Olivia blinked. “Laundry. Why would I need to do laundry?”
Shanna looked at her blankly and didn’t say a word. “Oh, just some people need to. Sometimes.” She gestured back toward the door. “I’ll take you up by the nurse’s station and then we’ll go back to Betsy’s room.”
She followed Shanna down the hall, nodded dumbly as they looked into the “nutrition room,” a glorified closet with crackers and baby formula and popsicles. “We’re real generous with the popsicles around here,” Shanna chuckled, trying to push some levity at Olivia, but there was no room for it.
Laundry. Why would we need to do laundry? She couldn’t think of anything else.
“Umm, Mrs. Rodriguez? Are you with me?” Shanna’s voice was saying from far away. “Have you eaten recently? Do you think Betsy would want something?”
The spell of her thoughts broke and she could see the nurse standing before her, cautious but not surprised. Why was no one surprised by any of this? Why did they act like this was normal?
She wet her lips with her tongue. “I think I ate dinner before we came in. Betsy didn’t eat much…”

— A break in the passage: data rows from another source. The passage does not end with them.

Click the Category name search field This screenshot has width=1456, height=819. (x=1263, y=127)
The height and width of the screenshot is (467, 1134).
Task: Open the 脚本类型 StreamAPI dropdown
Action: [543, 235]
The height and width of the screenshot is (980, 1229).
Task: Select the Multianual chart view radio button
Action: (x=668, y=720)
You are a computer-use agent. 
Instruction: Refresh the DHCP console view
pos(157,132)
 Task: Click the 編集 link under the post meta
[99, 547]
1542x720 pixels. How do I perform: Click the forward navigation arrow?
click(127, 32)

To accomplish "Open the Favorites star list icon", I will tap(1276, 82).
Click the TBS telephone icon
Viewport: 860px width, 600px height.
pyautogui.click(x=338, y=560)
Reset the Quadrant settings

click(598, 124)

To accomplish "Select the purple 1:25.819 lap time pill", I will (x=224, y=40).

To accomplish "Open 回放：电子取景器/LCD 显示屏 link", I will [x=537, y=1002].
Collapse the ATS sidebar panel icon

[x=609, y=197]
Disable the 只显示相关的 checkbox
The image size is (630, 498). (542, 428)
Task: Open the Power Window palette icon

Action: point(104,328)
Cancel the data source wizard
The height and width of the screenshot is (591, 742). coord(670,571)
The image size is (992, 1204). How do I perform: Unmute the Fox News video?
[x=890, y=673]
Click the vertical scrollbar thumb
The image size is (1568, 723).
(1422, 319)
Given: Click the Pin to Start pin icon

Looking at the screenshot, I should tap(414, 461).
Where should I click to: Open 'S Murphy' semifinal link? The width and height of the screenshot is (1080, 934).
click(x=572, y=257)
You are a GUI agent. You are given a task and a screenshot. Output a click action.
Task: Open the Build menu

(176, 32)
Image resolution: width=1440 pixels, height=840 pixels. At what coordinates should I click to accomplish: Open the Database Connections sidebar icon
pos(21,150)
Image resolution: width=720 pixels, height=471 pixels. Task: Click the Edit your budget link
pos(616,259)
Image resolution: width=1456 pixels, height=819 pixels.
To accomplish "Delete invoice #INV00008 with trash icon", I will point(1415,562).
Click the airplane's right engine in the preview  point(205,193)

When her voice trailed off, Shanna squeezed into the nutrition room/closet and opened a refrigerator. “It’s not name brand, but we have some soda, if you’d like. Or juice. And there are plenty of crackers—graham or saltine, your choice.”
At that moment, Olivia’s stomach rumbled. The nurse’s choice of “soda” instead of “pop” registered, but she couldn’t bring herself to acknowledge it or ask where she was from or make a we-say-pop-here-in-Minnesota joke. “Yeah, maybe. I guess a soda would be a good idea. Maybe two?”
“Of course,” Shanna said and handed her two mini cans. “And I’ll grab an orange juice for Betsy, just in case, okay?”
“Yeah, good idea,” she whispered and followed Shanna back down the hallway. Betsy was already asleep in her new bed, and whoever arranged the room had pulled a soft chair up next to it for Olivia. A lump rose in her throat at the kindness of it.
“...and I’ll be back in a little bit to check on you guys, okay?” Shanna was saying.
Olivia gave her a nod and sat down in the chair. The arms were wooden, but there was plenty of room, and the back and seat were soft and comfortable—at least compared to the waiting room chair. She popped the top on her discount soda, the squeal loud in the quiet that had enveloped them.
She took a sip. “Why would we need laundry?” she whispered into the dark. Despite her exhaustion, she sat there for a long while, nursing her drink and her questions.
*Disclaimer: This series is a fictionalized account of when our eldest daughter battled a life-threatening leukemia. (She’s healthy now, praise God!) The medical parts of the story mirror real events that happened; the rest, including the characters, are entirely fiction.